The third toolkit looks across various other tools that Governments have used to nudge providers and users: incentives (loans, subsidies, tax breaks), information campaigns, and demand-side measures such as buying clubs and bulk purchasing.

Sometimes policy works directly with providers (ISPs); at other times the nudges are applied to users (firms and households). Does it matter which? Not from the point of view of take-up: we find evidence that both kinds of measure can be effective. Specifically, we find that loans to ISPs and demand aggregation measures like buying clubs have the effect of raising downstream takeup. For direct-to-user policies, subsidies, training and providing computers are all effective. 
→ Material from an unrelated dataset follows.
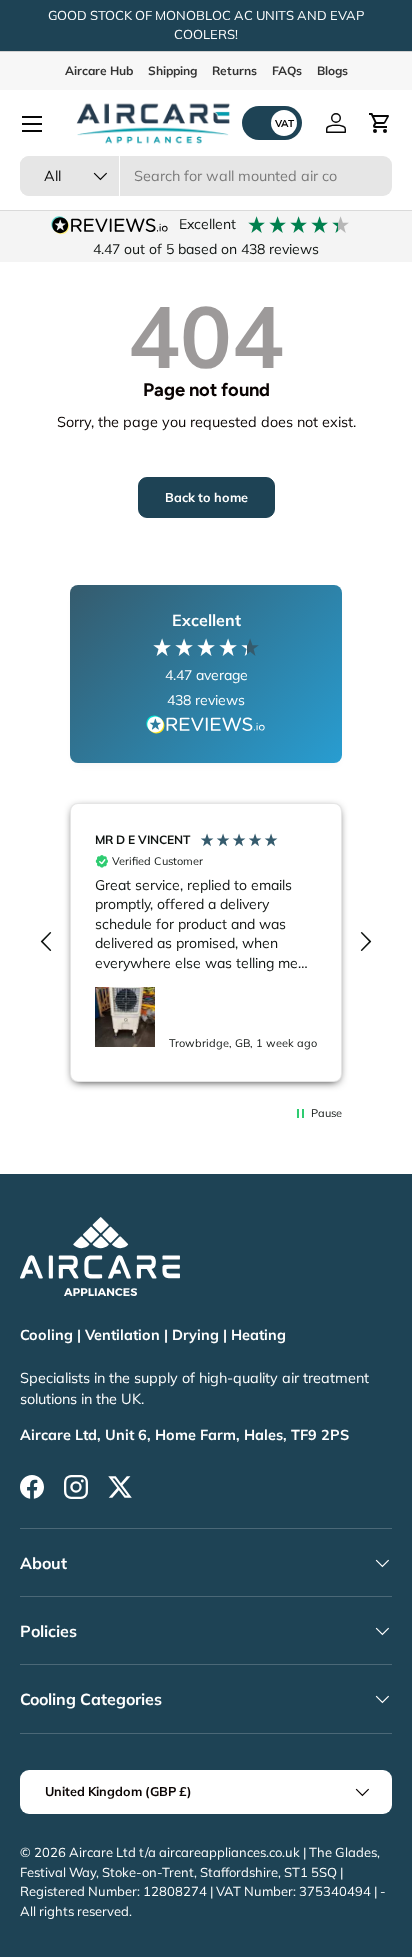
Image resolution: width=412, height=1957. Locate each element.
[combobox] (206, 176)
For providers, a cross-OECD study finds that a bundle of producer incentives have the effect of raising fibre uptake by 10% (from slower copper networks). On the user side, a US study shows that a partial loans scheme for farms raised broadband takeup by 13-14% points. 

Again, it’s not easy to figure out cost-effectiveness, but we estimate that typical household programmes cost £1.1-1.3k per extra connection, with the farms scheme above costing around £3-4k per farm connected.

The UK has strongly pushed programmes like this, notably the last government’s SME broadband voucher scheme. Sadly, this has had no proper evaluation done (something we’d like to see change for future schemes) – although a user survey was published which (perhaps not surprisingly) found that voucher recipients were very happy with £3k off the cost of a fast broadband line.